Yelling At Inanimate Objects (And Other Fun.)

This photo, originally in the January ’10 issue of Parenting magazine, nearly gave me a brain aneurysm when I first saw it.

So, so many things.

For starters:
-She is eleven years old.
-She is holding a doughnut and wincing at her weight on the scale.
She weighs 129lbs.
-To get a full body shot like that, she must have a positively Louvre-like bathroom. Or the photographer is standing directly inside her full length mirror.

Am I to feel any sort of connection with this image? Any sympathy for her plight? I do not believe that she either a) feels badly about herself or b) eats doughnuts. Maybe even c) has kids. (LOOK at those HIPS! Eleven.)

And sure, I’m not compelled to immediately identify with every single picture placed in front of me- but come on. The magazine is called ‘Parenting’. Not ‘Awesome Thin People Eating Junk Food’. (Although- sign me up for that one.) But its target demographic is the young Mom and Dad. Who presumably, if they have body image issues at all, have legit ones. (If I looked that good and had a doughnut, you would surely not hear me complain.) The article goes on to extol the virtues of being easy on yourself after the holidays, that a new diet is sure to fail now and again. The important thing is to not beat yourself up! Have a doughnut!

At the time that this magazine entered our house, I was a hot mess of hormones, sleep deprivation, Chicago winter skin/body/hair, and forty extra pounds of taco. You think you’ve seen tears? You have not seen tears. And a frightened P.J. did not think that a bag of Mexican food could solve it this time.

Instead, he told me to hang on to the article. Maybe even hang it up in my office. Before I could projectile weep at him, he delicately suggested (from behind protective forearms) that I take my own picture when I felt good about myself. Compare the two. Laugh. Have a snack.

And ten months later, I did.

I made a few executive edits:
-Wasn’t so much feelin’ the underpants thing.
-My shirt is crazy cooler.
-Martinis make scales easier. (Also- we don’t “keep” doughnuts around. You either walk in and have them in a box, or you’ve just run out of doughnuts.)
-I’ve definitely got more rage than consternation.
-My camera was propped up in my toddler’s Snack Trap.
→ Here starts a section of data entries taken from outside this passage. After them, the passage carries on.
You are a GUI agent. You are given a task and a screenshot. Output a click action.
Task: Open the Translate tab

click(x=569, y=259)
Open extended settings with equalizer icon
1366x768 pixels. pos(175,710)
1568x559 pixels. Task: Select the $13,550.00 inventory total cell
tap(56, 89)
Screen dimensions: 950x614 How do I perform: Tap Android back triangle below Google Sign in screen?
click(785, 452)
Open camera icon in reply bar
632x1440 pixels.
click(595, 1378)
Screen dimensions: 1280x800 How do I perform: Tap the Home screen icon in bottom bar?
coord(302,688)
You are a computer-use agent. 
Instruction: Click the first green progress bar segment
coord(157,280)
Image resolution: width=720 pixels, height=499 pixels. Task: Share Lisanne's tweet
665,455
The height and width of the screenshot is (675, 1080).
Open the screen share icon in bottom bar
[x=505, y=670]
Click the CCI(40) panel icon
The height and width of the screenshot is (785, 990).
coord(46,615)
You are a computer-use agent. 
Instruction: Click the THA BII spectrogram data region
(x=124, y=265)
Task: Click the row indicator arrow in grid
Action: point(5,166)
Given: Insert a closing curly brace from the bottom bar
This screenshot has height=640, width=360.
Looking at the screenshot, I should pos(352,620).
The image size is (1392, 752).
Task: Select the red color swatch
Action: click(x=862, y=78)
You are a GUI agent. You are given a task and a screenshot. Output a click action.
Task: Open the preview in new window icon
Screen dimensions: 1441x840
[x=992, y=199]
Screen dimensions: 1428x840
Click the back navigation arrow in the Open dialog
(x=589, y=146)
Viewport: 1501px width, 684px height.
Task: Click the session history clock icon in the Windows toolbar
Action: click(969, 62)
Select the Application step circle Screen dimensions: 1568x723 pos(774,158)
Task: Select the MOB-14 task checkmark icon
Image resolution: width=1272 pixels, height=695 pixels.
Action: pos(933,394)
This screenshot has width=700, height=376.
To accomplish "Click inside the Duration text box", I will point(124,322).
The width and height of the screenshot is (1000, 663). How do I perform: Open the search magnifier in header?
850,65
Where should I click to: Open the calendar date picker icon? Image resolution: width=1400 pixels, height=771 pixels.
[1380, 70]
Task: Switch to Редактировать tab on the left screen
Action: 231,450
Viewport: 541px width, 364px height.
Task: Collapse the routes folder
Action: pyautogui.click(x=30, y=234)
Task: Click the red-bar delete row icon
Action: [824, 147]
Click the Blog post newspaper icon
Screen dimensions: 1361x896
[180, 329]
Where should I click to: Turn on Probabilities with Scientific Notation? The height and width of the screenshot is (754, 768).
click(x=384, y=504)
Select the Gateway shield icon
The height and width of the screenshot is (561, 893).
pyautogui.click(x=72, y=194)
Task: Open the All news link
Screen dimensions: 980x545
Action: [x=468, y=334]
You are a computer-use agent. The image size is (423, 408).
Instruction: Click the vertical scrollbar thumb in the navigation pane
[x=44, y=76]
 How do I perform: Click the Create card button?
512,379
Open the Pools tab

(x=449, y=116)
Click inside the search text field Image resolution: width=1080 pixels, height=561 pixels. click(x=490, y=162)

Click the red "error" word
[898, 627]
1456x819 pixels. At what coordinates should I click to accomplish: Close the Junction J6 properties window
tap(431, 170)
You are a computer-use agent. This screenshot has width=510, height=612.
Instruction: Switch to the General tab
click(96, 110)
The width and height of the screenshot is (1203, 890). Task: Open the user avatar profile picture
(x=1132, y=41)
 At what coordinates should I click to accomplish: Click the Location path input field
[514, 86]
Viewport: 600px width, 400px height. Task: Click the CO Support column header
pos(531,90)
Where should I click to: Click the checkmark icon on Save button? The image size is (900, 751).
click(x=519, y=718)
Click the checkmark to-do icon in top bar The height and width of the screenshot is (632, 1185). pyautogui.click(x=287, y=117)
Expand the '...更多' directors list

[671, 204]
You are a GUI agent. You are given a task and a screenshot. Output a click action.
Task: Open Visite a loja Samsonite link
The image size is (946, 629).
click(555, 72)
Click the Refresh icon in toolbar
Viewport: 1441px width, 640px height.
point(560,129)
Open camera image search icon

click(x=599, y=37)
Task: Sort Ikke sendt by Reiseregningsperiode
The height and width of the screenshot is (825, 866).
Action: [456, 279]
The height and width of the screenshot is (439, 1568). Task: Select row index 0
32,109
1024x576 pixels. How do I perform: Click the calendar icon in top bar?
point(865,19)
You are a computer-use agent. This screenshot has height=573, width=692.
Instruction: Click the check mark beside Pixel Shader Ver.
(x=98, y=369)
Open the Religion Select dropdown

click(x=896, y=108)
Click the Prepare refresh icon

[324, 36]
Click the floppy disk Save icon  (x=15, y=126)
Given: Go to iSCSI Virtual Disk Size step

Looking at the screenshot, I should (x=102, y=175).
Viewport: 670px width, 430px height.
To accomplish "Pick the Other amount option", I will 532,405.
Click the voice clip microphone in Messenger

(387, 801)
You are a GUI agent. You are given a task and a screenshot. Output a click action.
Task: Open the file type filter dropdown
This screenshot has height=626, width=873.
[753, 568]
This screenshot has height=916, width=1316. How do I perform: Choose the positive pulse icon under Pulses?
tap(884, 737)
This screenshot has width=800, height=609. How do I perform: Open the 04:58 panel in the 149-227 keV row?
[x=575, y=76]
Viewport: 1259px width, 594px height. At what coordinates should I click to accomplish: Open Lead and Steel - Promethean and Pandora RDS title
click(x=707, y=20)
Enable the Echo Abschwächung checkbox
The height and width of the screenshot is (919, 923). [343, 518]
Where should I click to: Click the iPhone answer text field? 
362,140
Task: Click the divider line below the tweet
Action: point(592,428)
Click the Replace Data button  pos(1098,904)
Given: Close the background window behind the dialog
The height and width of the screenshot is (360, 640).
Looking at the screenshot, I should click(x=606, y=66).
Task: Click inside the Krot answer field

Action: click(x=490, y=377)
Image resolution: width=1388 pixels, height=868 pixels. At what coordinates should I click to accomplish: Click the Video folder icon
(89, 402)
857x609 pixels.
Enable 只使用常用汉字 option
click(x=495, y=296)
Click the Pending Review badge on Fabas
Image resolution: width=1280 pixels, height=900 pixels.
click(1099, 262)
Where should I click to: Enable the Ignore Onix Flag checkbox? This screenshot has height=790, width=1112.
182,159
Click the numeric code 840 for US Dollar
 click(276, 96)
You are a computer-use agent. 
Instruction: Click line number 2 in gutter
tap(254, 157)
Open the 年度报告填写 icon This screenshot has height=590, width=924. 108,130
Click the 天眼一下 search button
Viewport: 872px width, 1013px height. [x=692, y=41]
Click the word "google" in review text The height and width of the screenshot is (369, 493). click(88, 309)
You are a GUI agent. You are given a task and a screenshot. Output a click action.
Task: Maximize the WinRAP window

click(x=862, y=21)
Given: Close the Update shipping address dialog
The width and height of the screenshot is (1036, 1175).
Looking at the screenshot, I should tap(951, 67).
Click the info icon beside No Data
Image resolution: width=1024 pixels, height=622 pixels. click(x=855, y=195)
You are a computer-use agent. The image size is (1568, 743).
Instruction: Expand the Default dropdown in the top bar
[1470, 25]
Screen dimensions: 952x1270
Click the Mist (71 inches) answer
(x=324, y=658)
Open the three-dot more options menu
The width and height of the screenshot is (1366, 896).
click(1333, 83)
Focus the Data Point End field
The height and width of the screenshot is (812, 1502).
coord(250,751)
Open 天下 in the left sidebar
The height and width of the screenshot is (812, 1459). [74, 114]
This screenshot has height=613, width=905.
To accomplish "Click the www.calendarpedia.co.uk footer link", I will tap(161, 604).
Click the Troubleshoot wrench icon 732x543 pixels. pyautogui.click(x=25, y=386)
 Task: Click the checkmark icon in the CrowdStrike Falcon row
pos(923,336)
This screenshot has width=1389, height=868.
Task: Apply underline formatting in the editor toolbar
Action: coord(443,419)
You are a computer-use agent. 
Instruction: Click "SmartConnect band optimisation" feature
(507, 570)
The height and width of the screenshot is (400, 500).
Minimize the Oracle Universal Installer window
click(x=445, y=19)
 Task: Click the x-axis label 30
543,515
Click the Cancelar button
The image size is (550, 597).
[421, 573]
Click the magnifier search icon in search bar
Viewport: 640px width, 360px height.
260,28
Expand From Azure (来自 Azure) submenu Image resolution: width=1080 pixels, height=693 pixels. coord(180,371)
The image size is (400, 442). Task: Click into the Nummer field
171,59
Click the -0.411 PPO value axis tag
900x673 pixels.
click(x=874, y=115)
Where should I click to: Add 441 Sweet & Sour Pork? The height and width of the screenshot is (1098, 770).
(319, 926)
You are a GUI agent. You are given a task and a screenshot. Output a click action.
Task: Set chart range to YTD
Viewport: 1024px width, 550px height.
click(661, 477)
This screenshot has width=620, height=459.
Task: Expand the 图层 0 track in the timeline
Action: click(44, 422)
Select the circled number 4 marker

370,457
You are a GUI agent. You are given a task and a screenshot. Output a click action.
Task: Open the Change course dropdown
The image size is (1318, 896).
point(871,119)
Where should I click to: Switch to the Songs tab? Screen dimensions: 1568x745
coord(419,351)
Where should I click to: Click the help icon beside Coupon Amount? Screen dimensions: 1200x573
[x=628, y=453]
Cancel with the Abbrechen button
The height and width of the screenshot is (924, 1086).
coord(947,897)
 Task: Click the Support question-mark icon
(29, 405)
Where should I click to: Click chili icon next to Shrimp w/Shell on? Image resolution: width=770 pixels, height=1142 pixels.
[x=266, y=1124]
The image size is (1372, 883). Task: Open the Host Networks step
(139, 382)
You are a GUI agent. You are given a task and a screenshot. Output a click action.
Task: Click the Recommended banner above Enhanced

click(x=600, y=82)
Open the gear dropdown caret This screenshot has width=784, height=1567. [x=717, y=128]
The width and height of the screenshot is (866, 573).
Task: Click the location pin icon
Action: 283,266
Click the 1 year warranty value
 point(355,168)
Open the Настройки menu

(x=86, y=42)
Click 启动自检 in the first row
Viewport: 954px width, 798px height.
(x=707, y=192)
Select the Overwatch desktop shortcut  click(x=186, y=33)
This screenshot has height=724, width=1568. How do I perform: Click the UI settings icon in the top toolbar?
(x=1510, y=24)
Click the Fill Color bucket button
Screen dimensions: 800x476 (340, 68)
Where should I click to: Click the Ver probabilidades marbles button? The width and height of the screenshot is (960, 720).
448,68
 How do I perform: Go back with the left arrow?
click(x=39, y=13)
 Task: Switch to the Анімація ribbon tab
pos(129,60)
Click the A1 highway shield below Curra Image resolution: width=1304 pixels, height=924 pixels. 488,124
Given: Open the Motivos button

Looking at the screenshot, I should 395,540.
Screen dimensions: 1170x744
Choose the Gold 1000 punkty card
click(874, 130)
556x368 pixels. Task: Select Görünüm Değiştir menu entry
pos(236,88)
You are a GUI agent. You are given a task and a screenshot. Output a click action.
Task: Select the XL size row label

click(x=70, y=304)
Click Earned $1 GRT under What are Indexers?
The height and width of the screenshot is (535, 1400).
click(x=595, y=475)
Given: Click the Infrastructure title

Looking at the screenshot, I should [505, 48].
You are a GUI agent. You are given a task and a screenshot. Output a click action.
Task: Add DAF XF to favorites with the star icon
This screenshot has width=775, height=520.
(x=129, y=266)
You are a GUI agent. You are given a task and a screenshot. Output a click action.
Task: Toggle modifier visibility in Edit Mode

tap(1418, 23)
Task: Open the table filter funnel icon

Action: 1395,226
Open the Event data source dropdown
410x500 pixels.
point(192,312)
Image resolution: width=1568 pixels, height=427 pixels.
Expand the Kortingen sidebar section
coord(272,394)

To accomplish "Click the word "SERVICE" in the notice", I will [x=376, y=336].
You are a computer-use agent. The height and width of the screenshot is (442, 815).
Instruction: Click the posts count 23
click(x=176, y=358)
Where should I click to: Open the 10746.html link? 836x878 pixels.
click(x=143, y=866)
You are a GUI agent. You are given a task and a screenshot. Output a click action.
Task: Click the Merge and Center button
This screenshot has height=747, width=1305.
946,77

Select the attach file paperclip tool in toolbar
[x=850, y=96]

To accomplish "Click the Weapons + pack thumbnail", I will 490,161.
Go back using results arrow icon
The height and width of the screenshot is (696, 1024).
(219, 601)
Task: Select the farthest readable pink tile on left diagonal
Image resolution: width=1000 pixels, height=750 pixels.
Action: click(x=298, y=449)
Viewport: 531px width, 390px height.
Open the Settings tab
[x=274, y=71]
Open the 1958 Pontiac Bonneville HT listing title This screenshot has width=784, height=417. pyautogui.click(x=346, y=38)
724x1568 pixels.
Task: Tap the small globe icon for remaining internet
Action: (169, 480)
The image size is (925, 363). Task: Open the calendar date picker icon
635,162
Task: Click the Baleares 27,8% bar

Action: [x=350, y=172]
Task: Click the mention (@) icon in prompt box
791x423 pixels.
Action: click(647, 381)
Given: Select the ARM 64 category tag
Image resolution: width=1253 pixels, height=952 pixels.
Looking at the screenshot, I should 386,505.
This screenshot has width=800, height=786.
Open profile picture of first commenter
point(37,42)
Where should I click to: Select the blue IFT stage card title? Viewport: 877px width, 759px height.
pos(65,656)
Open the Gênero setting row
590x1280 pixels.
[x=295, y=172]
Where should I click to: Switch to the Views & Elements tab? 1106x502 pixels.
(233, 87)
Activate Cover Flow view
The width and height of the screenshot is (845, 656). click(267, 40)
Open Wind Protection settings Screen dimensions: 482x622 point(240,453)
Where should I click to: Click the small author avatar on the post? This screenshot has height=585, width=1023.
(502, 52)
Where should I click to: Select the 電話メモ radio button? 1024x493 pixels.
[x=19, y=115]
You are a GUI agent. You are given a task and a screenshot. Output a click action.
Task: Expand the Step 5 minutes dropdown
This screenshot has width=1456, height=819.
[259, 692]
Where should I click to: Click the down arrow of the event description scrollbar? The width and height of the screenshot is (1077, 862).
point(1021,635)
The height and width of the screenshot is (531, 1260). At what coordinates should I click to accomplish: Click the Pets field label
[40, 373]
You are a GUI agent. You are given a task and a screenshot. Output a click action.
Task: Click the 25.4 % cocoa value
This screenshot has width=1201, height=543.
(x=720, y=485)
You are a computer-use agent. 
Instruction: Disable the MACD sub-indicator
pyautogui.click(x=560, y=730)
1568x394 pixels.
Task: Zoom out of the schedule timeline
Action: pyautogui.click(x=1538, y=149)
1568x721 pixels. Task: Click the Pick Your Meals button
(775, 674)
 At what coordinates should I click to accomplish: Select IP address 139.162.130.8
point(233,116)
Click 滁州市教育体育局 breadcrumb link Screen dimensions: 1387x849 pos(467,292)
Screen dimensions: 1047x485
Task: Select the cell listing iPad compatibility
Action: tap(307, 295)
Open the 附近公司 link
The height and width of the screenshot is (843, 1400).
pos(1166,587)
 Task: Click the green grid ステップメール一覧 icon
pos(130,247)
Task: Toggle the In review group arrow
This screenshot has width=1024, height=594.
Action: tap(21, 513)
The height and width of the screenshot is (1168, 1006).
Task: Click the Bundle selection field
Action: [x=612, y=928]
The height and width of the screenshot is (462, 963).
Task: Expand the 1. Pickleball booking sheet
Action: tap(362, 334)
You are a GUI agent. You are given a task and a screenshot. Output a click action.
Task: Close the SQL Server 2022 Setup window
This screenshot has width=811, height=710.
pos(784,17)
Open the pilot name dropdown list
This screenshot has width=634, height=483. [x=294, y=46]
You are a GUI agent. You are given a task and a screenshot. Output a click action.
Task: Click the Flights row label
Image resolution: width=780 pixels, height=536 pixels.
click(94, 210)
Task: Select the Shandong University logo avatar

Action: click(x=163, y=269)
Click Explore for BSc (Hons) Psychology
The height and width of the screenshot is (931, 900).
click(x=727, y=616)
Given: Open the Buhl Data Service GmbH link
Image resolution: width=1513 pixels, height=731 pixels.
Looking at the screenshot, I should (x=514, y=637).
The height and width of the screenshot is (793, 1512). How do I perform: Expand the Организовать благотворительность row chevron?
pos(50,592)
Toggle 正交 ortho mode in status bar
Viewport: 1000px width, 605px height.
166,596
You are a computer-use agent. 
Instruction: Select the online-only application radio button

So, what’s my point? Am I coming almost a year late to The January Issue Of Parenting Made Me Feel Badly party? Am I railing against unfair depictions of actual Momitude in the media? Do I believe that only hefty people should consume baked goods?

Nope.

Oh sure, I was all set to be a stoic example of what a Real Mother On A Scale Holding A Highly Caloric Object looks like- a super zoom would reveal my lack of makeup, poorly patched “pedicure” and yes, those are a series of small holes on the front of my favorite tee- indeed, I kept it REAL. Until I stepped on the scale.

For you see, I didn’t weigh 129lbs. I weighed slightly less. (Take that, MODEL.)

Now I was in a wicked pickle. There is NO humor in being smaller than the teensy person whom you are in the act of condemning for the samesuch quality! NONE.

But there was a smallish bit of pride. Not just that I was [fleetingly] thin, but that my self-created diet of tears, once a month Pilates, stress, more tears, some yelling, okay- more yelling, forgetting to eat, more than making up for it and crying out the difference, and playlot shame WORKED! For the time being!

Sure, it was nearly inevitable that once I stopped eating for seven- loooong after I’d had the baby- that I’d shed most of the weight. But should I should call Parenting and have them feature me as January’s obnoxious example of unattainable long-term lifestyle goals? No way. Here’s why:

Because in my quest to mock an unfair depiction, I’ve unwittingly become closer to the actual image against which I’d raged, an act which demands that I- momentarily- dislike and scorn myself. I’m basically required to wonder about what it is, exactly, that I’m trying to “say” to Me in general…and then spend way too much time agonizing about how I’m presenting Me to Myself in the media. It’s kinda like Time Cop. Also- the weight of Not Real Problems is staggeringly heavy and hubris adds about twenty pounds. Oop, there we go. Back to normal. Thanks for nothing Parenting.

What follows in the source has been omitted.